*Task:* Copy out each line of the data below that contains the string "pixels". The match is case-sensitive.

"""

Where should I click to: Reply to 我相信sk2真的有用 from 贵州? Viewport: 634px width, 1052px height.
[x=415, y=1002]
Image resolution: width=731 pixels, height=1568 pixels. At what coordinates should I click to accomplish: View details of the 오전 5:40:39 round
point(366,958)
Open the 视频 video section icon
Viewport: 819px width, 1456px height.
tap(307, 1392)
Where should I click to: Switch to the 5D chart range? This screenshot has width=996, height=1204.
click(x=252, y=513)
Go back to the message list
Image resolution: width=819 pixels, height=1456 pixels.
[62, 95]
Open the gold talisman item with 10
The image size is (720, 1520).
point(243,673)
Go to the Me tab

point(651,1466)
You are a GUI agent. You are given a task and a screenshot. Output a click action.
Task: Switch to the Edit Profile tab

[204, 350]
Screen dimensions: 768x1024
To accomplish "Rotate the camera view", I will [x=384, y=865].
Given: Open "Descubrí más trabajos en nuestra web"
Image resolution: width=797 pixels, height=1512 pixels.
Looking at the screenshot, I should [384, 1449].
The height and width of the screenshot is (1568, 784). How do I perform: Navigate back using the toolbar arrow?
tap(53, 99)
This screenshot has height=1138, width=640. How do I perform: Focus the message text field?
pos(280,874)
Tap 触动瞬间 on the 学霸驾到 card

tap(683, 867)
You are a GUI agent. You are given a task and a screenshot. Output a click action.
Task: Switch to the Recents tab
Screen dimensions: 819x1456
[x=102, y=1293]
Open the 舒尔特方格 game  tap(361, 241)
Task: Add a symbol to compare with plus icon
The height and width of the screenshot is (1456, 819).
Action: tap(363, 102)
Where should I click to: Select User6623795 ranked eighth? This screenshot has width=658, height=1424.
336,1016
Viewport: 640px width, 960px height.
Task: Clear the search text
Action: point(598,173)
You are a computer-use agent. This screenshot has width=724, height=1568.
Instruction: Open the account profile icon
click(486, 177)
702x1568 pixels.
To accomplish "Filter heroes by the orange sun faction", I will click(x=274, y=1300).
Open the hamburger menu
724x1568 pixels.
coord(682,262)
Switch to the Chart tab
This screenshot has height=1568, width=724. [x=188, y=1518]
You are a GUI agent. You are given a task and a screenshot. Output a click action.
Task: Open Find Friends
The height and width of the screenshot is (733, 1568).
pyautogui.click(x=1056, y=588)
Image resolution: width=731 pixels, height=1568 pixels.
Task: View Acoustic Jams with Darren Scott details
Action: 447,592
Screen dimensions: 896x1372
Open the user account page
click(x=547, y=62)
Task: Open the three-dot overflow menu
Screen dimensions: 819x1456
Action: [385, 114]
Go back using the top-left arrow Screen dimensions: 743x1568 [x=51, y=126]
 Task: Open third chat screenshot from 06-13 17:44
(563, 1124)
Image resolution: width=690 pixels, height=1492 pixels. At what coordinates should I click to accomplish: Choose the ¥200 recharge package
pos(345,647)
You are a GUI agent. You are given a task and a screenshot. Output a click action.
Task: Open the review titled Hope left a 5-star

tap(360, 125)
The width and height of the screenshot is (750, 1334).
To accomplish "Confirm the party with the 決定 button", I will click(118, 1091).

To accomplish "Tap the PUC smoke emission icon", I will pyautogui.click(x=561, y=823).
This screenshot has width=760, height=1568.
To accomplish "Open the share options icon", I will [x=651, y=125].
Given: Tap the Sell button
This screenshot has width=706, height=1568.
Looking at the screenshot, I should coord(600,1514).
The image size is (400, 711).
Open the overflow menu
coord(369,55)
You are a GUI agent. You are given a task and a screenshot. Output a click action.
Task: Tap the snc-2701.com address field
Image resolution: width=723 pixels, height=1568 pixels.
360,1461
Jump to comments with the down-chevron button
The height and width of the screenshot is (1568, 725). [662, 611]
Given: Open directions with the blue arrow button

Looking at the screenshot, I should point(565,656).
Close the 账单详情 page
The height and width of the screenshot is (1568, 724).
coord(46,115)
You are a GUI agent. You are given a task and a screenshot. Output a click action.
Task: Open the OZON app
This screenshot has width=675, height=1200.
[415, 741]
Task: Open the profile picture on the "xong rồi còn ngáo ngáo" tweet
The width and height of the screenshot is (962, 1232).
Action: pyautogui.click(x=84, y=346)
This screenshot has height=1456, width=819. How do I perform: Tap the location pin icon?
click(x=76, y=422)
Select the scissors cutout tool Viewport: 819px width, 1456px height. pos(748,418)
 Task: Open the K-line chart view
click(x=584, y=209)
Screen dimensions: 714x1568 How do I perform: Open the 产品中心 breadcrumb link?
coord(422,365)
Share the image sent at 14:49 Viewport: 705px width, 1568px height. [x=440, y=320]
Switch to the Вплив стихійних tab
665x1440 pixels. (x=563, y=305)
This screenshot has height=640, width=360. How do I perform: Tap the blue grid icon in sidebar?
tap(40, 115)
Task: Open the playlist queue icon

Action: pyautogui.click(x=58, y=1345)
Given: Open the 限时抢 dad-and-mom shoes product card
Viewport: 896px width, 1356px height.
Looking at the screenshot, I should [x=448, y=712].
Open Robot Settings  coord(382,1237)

"""

*Answer below:*
Image resolution: width=731 pixels, height=1568 pixels. At what coordinates should I click to accomplish: View details of the 오전 5:40:39 round
Image resolution: width=819 pixels, height=1456 pixels.
Image resolution: width=797 pixels, height=1512 pixels.
702x1568 pixels.
724x1568 pixels.
Image resolution: width=731 pixels, height=1568 pixels.
Image resolution: width=690 pixels, height=1492 pixels. At what coordinates should I click to accomplish: Choose the ¥200 recharge package
Image resolution: width=723 pixels, height=1568 pixels.
665x1440 pixels. (x=563, y=305)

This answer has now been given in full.